Rick stands in the gravel and watches his scam burn as his records get bagged. His careful mask is gone. He doesn’t look angry. He’s realized he can’t manage the outcome this time. He’s out of moves thanks to me. And Rick.
SHANNA’S LEXUS IS FOUND parked at a gas station two miles south at dawn. She’s in the driver’s seat with the engine off and her phone wiped, waiting for something that isn’t coming, perhaps Rick to meet her. When Ando’s investigators knock on the window, she opens the door without a word.

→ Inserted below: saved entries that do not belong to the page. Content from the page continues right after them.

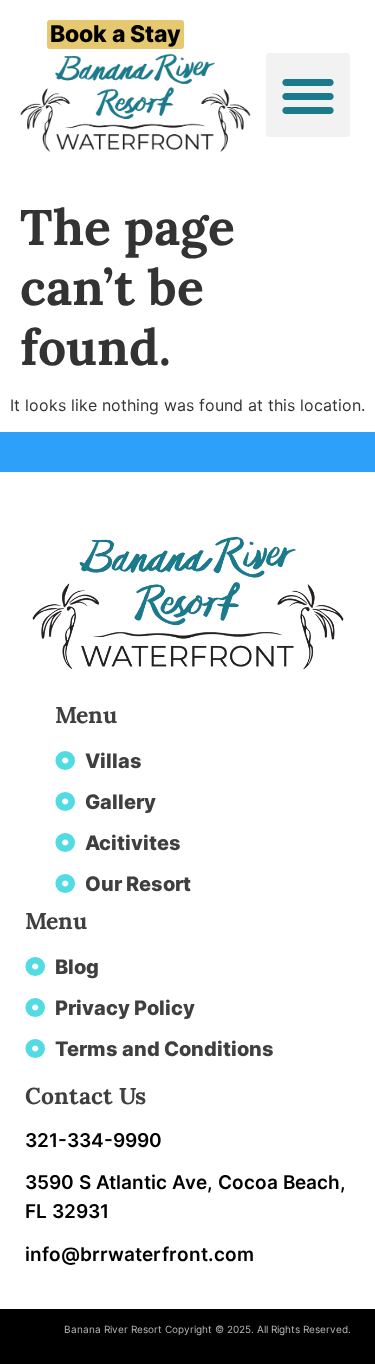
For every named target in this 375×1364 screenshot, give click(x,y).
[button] (308, 95)
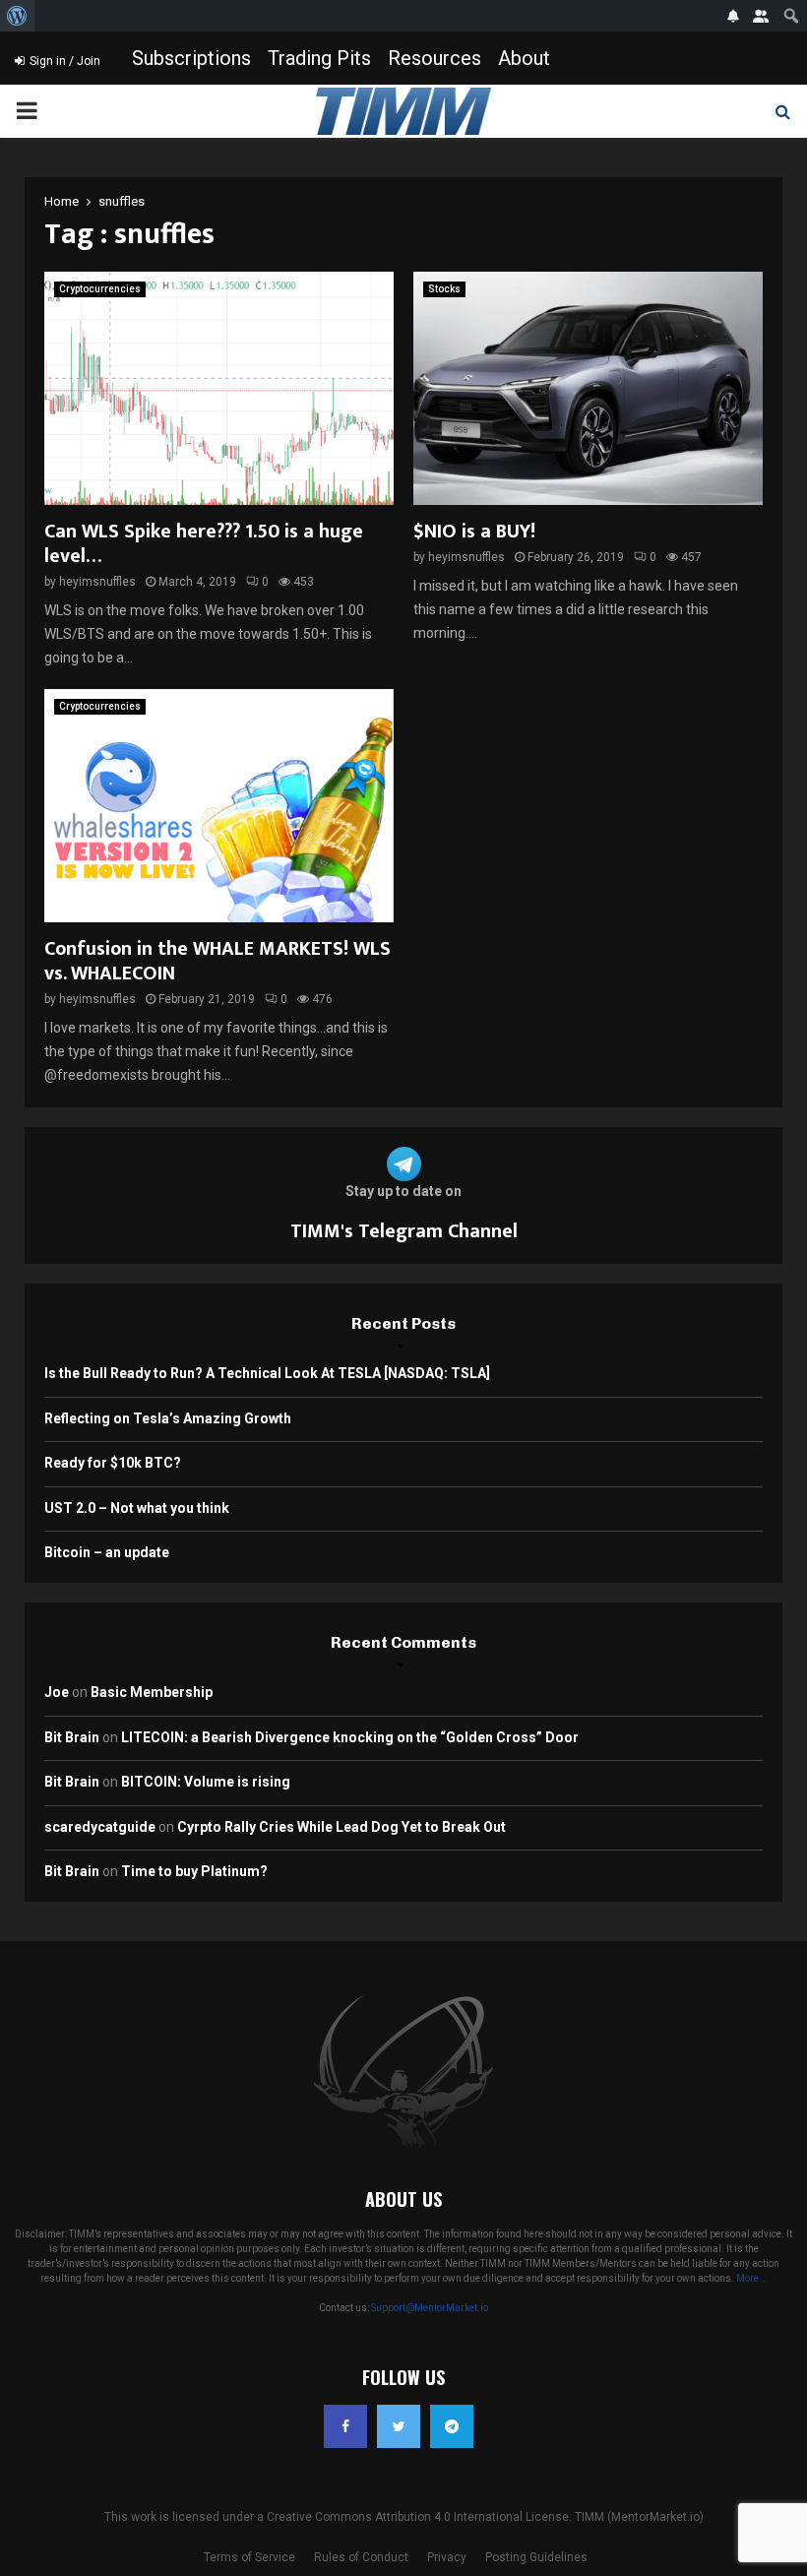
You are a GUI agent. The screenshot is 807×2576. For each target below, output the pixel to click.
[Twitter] (398, 2426)
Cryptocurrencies (100, 288)
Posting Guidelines (536, 2557)
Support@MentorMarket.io (429, 2307)
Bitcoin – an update (106, 1552)
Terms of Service (249, 2557)
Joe (56, 1692)
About (524, 58)
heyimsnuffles (97, 582)
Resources (434, 58)
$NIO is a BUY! (474, 531)
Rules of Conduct (361, 2557)
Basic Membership (152, 1692)
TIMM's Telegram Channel (404, 1231)
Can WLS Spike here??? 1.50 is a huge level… (203, 544)
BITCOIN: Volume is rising (205, 1782)
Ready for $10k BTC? (112, 1463)
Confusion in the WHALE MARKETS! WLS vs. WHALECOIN (217, 961)
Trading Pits (319, 58)
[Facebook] (345, 2426)
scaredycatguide (99, 1827)
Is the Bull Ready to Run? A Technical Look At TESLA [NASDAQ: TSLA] (267, 1373)
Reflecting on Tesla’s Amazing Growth (167, 1418)
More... (752, 2278)
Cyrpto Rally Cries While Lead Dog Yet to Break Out (341, 1827)
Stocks (444, 288)
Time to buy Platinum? (194, 1871)
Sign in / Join (63, 61)
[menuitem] (17, 15)
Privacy (446, 2557)
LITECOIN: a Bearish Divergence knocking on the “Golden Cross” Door (350, 1737)
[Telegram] (451, 2426)
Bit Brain (71, 1737)
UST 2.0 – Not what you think (136, 1508)
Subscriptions (191, 58)
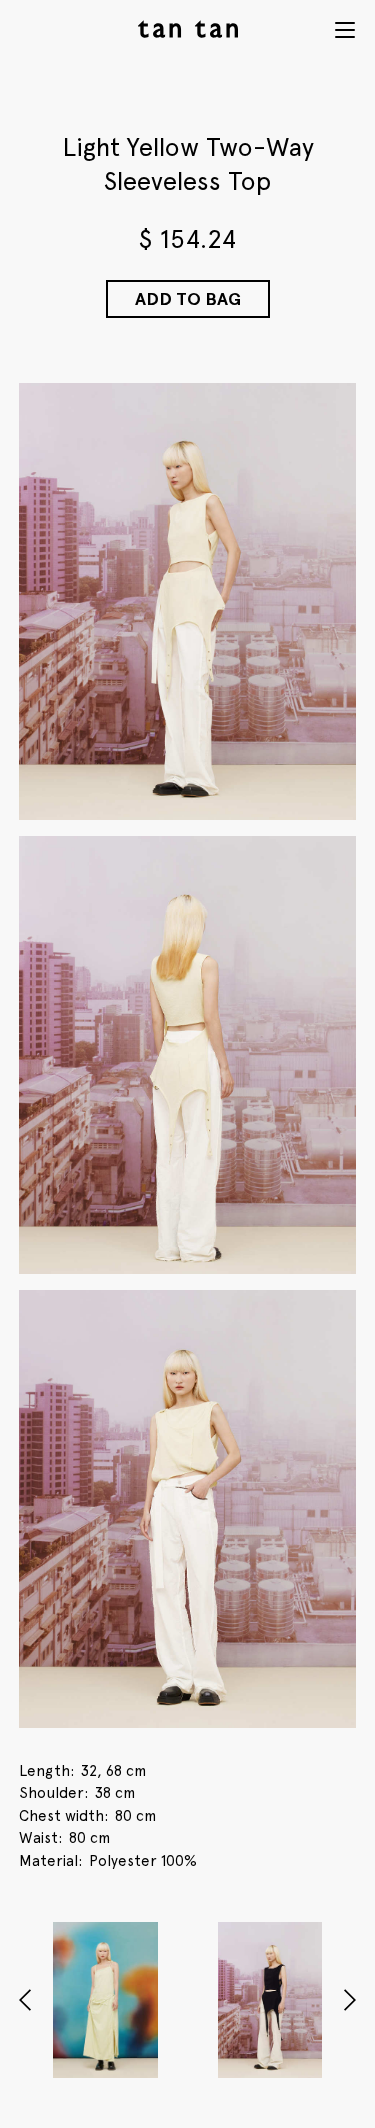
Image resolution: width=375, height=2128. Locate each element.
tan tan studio (188, 29)
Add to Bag (188, 298)
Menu (345, 30)
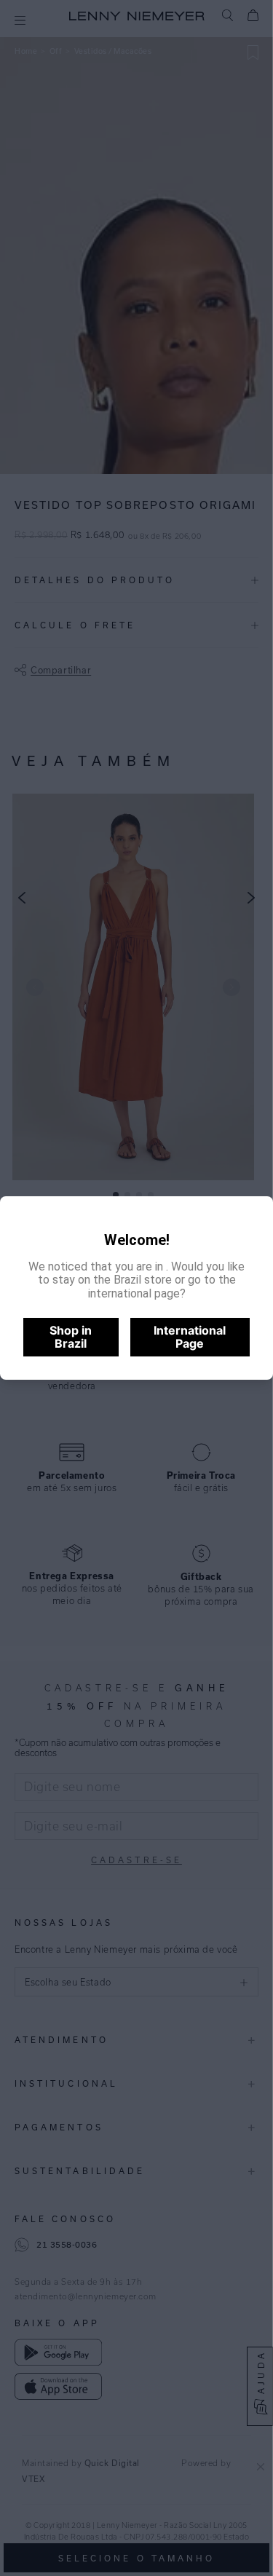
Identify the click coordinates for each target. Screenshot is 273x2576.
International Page (190, 1337)
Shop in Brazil (71, 1337)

MATTHEW FINDS ME BEHIND his truck after the scene is cleared. The sun is coming up over the lot. Everything smells like wet ash and diesel.
“You went into a burning building,” he says.
“I read a burning building. There’s a difference.
” I’m sitting on the gravel with my back against the rear tire, arms at my sides.
The adrenaline left about twenty minutes ago.
What replaced it is a tiredness so complete it feels structural, like a load I’ve been carrying just shifted, and the part of me that was holding it can finally acknowledge what it weighed.
He sits down next to me. His shoulder touches mine, and neither of us moves away from it.
“Not yet?” he asks.
I turn my head. He’s right there. Close enough that I can see the ash in his hair and the lines at the corners of his eyes that weren’t there a few weeks ago.
The look on his face is the one from the parking lot, but with relief.
The case is in evidence bags, his sister’s fire has a cause and recognized suspects, and the only thing between us is a marriage I’m filing papers to end later today.
I’ve had an attorney in mind since the day I saw his hand on her back.
“Almost,” I say. I lean in, stop a breath away, and let him close it. This one he has to choose too.
He does.
It’s brief, careful, and tastes like smoke. Nothing about it asks me to pretend to be anyone but me. I pull him closer and deepen the kiss.